Social Entrepreneur Jock Brandis CNN Hero Full Belly Project Shin Fujiyama Podcast

Jock Brandis, Founder of The Full Belly Project

Social entrepreneur and CNN Hero Jock Brandis is the founder of The Full Belly Project. He is the winner of the MIT Ideas Award and the Purpose Prize. He is known as the modern-day Thomas Edison, having invented the “holy grail” of sustainable agriculture and more. His universal peanut sheller and other appropriate technologies have helped tens of thousands of people in many countries across the world. His nonprofit organization works out of a factory in Wilmington, North Carolina.

Jock Brandis is an old guy with a great sense of humor. He made me laugh out loud many times during the episode in between his inspirational stories. He talks in depth about embracing failure in this episode.

This episode is mostly about Jock’s involvement with… peanuts!

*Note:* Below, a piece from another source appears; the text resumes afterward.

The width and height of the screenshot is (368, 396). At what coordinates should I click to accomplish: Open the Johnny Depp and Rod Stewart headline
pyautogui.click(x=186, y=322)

“The peanut (or groundnut as it is called in West Africa) is an important subsistence crop to hundreds of millions of people across the world. Not only is it important nutritionally, as it provides a convenient source of protein and 30 essential nutrients, but it is also an important source of income for these communities. Often referred to as a “women’s crop” in Africa, women traditionally grow, harvest and shell them to supplement their families’ diets, but also as a product to bring to market.” – The Full Belly Project website

Show Links for Jock Brandis

Show Notes & Summary for Jock Brandis

  • Jock’s teaching assignment in Trenchtown, a slum in Kingston, Jamaica
  • Working for Oxfam by flying food into war-torn Biafra in Africa
  • How Jock met Kurt Vonnegut in Africa and the deal they made together
  • How Jock became a lighting guy and an actor in the movie industry
  • Jock’s role in Deathbed, The Bed That Eats People, known as the worst movie in history
  • Jock’s life on a steam-powered tug boat in Toronto with his wife
  • How his life changed when his wife passed away, leaving Jock with his two children
  • Jock’s favorite advice for raising children
  • How he ended up in Mali, Africa where he got the idea of creating a peanut sheller
  • Peanuts are the most consumed protein food in the world for poor people
  • What the doubters said to Jock when he told them about his attempt to invent a peanut sheller
  • How Jock’s peanut sheller invention was featured on National Geographic
  • How Jock worked with Peace Corps volunteers to deliver his peanut shellers
  • What his first garage shop looked like where he made his inventions
  • How Fully Belly Project sends out their small peanut sheller factories to developing countries around the world
  • How one machine shelled 16 tons of peanuts, making enough money for a village to dig a water well that provided clean drinking water
  • Why his fail-proof peanut project failed in Guyana
  • “Hunger has nothing to do with food.”
  • Aflatoxin, the peanut fungus that is toxic
  • How Jock used ozone to combat aflatoxin
  • Why Jock sends small ozone generators to the villages now
  • How Jock developed a solar livestock water program in the US
  • Jock explains what the Full Belly factory is like
  • Jock explains the important role that volunteers play at Full Belly
  • The clubhouse-like factory culture
  • “Fail early, fail often.”
  • “We’ve learned to fail faster than anyone else.”
  • How The Fully Belly Project got their water powered seesaw patented
  • Jock’s secret to creating a big impact with a small team
  • His biggest regrets in life
  • “The road to misery is trying to make everyone happy.”
  • “To roll up your sleeves and try something because your first three mistakes will teach you more than all the design conferences in the world.”
  • Jock on failure: “If you’re going to fail, fail with as many people in the world seeing you fail.”